Verbraucher kommen nicht an günstigen Strom
Großunternehmen und Branchen, die viel Strom brauchen, können sich aber von der Umlage befreien lassen, so wie es die Rhein-Neckar-Verkehrsgesellschaft, die Heidelberg Cement oder die Firma Isodraht in Mannheim und viele andere Firmen in Baden-Württemberg getan haben.
Die Verbraucher kommen so gar nicht an den günstigen Strom.
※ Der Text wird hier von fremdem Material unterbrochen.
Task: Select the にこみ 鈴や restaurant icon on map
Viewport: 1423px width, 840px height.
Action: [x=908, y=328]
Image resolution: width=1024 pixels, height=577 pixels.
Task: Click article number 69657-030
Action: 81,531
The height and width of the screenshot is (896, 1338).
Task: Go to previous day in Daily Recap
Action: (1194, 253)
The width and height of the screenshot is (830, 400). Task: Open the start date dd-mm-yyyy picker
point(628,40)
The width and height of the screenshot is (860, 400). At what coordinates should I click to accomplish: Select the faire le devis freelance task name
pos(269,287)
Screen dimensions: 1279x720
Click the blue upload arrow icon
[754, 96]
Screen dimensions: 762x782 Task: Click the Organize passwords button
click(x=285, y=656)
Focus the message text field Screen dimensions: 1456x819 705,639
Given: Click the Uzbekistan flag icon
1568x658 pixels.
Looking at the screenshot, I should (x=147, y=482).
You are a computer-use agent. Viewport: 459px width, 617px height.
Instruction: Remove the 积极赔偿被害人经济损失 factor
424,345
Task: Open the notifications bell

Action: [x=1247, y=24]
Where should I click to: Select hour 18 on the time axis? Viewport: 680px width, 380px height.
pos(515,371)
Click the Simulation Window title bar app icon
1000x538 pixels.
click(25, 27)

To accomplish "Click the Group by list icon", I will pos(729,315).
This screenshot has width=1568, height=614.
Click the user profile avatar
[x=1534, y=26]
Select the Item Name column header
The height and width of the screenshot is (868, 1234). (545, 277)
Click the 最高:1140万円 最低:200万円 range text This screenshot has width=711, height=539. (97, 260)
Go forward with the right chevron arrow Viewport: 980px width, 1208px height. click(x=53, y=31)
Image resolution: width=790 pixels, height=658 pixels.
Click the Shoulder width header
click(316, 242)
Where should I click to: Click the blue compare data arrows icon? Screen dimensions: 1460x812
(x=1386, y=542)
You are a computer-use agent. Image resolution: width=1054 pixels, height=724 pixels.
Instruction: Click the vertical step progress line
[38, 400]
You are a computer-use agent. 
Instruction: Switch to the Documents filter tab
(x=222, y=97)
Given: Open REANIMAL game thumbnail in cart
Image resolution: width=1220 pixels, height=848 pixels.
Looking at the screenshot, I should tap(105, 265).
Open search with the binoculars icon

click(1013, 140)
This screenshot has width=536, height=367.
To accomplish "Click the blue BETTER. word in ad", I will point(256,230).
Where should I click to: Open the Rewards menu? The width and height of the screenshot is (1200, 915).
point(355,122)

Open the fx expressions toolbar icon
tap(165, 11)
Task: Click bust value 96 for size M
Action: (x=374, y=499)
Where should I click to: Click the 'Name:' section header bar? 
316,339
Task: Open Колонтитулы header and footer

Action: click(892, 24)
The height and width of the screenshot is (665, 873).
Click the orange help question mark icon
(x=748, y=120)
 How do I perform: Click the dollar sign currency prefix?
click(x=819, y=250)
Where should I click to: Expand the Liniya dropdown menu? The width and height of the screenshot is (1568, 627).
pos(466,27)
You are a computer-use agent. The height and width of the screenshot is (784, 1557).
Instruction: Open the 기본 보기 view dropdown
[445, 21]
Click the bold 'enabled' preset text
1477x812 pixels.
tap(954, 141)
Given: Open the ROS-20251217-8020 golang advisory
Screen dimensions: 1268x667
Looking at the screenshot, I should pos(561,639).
sagt Staufenberg. Das liegt aber auch an der geringen Bereitschaft der Verbraucher, den Stromanbieter zu wechseln, zu reinen Ökostromanbietern. Die seien heute schon günstiger als Anbieter, die auf konventionelle Stromerzeugung setzen. Den Weiterbau des Block 9 hält Staufenberg für Unsinn:
Ich würde bezweifeln, dass das damals bedacht worden ist. Aber es ist schon viel Geld reingesteckt worden.